Top 7 Things Expats Should Know Before Going into a Bar in Budapest

  • 27 Sep 2023 3:15 PM
Top 7 Things Expats Should Know Before Going into a Bar in Budapest
This should be obvious, right? Pick a place that sounds decent, order a drink, have fun, find the next place that sounds decent, wash, rinse, repeat. Wake up the next morning and wish you hadn’t done it. What’s to know?

Well… This is Hungary, and even though Budapest, in particular, has embraced certain customs from the West – counter service, for example – other traditions linger, ones that make seem strange to the uninitiated.

So, here are a few tips to help you blend in and get the most out of Budapest’s justifiably legendary bar life.

1. The man walks in first

For you few remaining gentlemen out there, cast aside those noble instincts when accompanying a lady towards a bar door – you should walk in first. No ‘After you!’ here, and don’t even think about that hand gesture to indicate right of way to your partner. Stroll right in, bold as brass, keeping the door open for your companion behind you.

Information shown

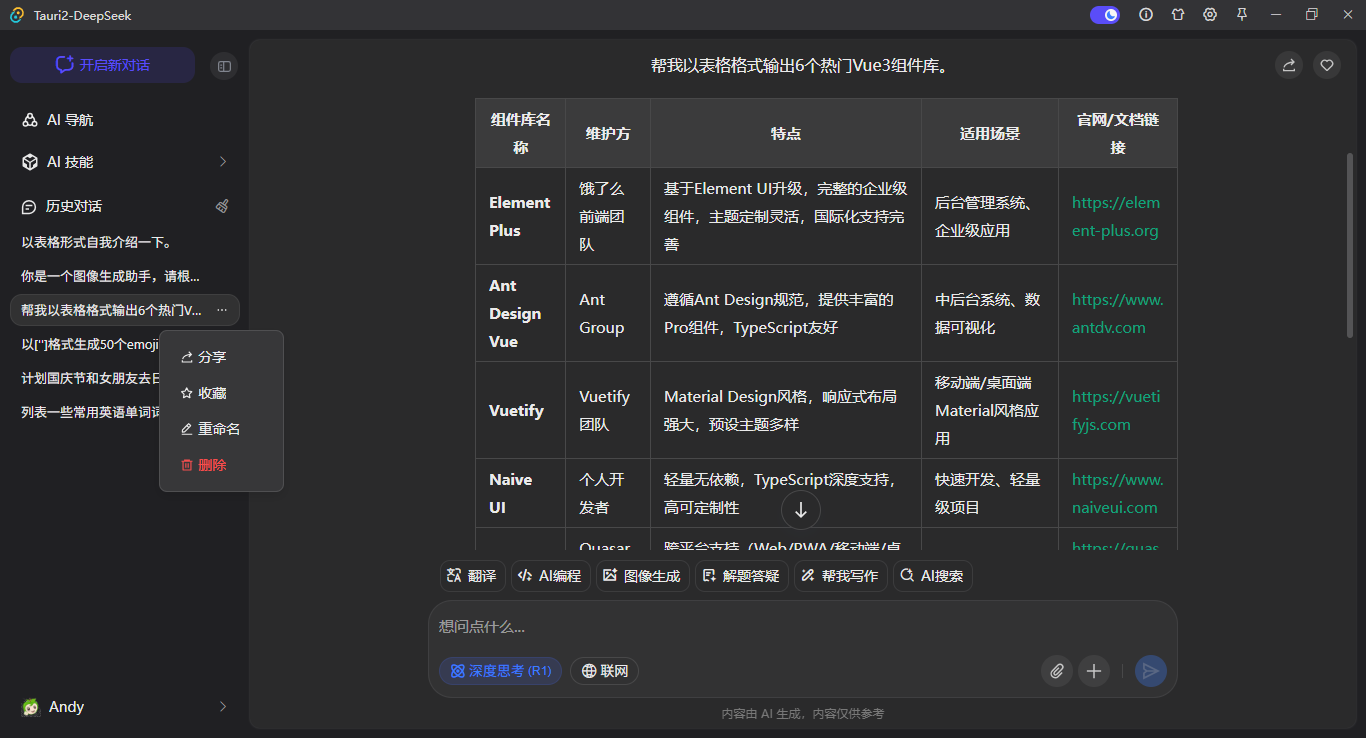
Task: Click the paperclip attachment icon
Action: [x=1056, y=671]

Task goal
Answer these from the Budapest bar article:
(a) What custom from the West does it give as an example of one Budapest has embraced?
(b) When a man and a woman go into a bar together, who should walk in first?
(c) What should he do with the door for his companion?

Written response
(a) Counter service.
(b) The man.
(c) Keep it open for the companion behind him.